TEXT SHOWN:
+ + + +

18. Regrettably, through the conduct of the Court, disservice has been done to the important cause of international criminal justice. The goals of criminal justice on an international level cannot be advanced in a context of power politics and in the absence of an elaborate division of powers. What is true on the national level, applies to the transnational level as well. No national court can function if it has to act under pressure from the executive power and if vital evidence is being withheld from it because of political interests. The realities faced by the Scottish Court in the Netherlands have demonstrated this truth in a very clear and dramatic fashion — the political impact stemming, in this particular case, from a highly complex web of national and transnational interests related to the interaction among several major actors on the international scene.
19. The undersigned would like to express his humble opinion—or hope, for that matter—that an appeal, if granted, will correct the deficiencies of the trial as explained above. It goes without saying that all will depend on the integrity and independence of the five judges of an eventual Court of Appeal operating under Scottish law.
20. The above evaluation should in no way be interpreted as to diminish the idealistic contribution and commitment of so many civil servants of the Scottish Court Service and the Scottish police authorities who guaranteed the smooth functioning of the whole court operation at Kamp van Zeist under difficult and truly extraordinary circumstances.
The undersigned would like to emphasize that the above remarks constitute a personal evaluation by himself alone and that he is only bound by the dictates of his conscience; as an international citizen committed to the goals and principles of the United Nations Charter, he does not accept any pressure or influence from the part of any government, political party or interest group.
Truth in a matter of criminal justice has to be found through a transparent inquiry that will only be possible if all considerations of power politics are put aside. The rule of law is not compatible with the rules of power politics; justice cannot be done unless in complete independence, based on reason and the unequivocal commitment to basic human rights.

+ + + +

EXCERPTED DATA:
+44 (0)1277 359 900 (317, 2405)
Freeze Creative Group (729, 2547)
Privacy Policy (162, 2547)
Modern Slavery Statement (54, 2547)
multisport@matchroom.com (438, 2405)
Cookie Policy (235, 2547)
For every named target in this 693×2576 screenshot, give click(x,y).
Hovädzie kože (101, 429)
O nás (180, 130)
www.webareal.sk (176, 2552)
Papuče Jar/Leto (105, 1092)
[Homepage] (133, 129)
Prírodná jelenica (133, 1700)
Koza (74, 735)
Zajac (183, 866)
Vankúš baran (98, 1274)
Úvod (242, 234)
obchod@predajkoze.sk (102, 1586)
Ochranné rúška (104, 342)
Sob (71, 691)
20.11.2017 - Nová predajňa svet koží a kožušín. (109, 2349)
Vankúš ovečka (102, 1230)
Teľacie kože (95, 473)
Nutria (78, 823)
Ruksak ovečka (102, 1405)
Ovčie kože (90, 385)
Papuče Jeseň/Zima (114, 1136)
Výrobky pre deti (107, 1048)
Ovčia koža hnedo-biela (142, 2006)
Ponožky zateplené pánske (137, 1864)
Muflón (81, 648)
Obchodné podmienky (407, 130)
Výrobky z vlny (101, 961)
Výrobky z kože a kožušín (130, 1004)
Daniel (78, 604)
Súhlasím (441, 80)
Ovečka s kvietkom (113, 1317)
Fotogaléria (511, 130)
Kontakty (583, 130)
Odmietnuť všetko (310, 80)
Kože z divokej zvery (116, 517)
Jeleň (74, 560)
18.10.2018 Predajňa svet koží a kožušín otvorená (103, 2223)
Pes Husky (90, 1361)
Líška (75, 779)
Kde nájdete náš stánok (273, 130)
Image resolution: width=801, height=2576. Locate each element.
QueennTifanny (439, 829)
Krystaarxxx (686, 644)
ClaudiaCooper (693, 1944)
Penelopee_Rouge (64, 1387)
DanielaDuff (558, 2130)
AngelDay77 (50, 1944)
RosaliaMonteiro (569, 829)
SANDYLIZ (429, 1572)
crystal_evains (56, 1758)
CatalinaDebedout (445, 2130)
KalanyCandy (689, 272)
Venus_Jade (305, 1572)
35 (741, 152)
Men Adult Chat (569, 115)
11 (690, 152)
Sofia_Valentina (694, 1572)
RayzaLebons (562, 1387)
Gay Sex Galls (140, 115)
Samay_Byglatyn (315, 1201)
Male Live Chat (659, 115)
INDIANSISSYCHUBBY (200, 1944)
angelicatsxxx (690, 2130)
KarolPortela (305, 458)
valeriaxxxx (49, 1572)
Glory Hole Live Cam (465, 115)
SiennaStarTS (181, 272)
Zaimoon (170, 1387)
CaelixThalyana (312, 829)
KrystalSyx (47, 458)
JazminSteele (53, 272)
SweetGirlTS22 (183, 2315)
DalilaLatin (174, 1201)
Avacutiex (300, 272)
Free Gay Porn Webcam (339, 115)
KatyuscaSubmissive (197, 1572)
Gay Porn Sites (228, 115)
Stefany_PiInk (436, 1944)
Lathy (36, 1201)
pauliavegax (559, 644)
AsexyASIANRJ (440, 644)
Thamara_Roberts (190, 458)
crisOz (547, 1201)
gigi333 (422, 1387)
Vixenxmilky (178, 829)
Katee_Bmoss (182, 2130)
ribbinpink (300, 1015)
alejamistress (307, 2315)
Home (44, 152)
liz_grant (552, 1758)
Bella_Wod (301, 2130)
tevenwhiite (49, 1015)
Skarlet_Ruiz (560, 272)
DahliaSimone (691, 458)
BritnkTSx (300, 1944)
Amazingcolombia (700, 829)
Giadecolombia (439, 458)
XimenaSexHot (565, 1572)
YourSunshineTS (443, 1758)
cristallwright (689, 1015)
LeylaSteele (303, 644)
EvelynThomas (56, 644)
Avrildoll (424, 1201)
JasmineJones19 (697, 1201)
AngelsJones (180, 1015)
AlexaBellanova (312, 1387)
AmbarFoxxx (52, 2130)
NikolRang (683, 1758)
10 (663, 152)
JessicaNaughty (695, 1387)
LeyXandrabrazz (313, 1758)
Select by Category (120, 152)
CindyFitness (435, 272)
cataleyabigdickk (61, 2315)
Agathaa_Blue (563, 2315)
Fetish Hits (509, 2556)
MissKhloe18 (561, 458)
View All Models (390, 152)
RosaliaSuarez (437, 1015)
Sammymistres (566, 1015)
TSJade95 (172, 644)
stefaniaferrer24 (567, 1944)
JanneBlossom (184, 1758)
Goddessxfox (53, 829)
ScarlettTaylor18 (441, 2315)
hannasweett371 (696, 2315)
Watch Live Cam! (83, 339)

+ + + +

TO DO:
1. In the Scottish Court trial evaluation, list every kind of party the undersigned says he does not accept any pressure or influence from.
2. Reproduce the portion of the Scottish Court trial evaluation that begins with the words containing "18. Regrettably, through" and ends with "the international scene.".

RESPONSES:
1.
- any government
- political party
- interest group

2.
18. Regrettably, through the conduct of the Court, disservice has been done to the important cause of international criminal justice. The goals of criminal justice on an international level cannot be advanced in a context of power politics and in the absence of an elaborate division of powers. What is true on the national level, applies to the transnational level as well. No national court can function if it has to act under pressure from the executive power and if vital evidence is being withheld from it because of political interests. The realities faced by the Scottish Court in the Netherlands have demonstrated this truth in a very clear and dramatic fashion — the political impact stemming, in this particular case, from a highly complex web of national and transnational interests related to the interaction among several major actors on the international scene.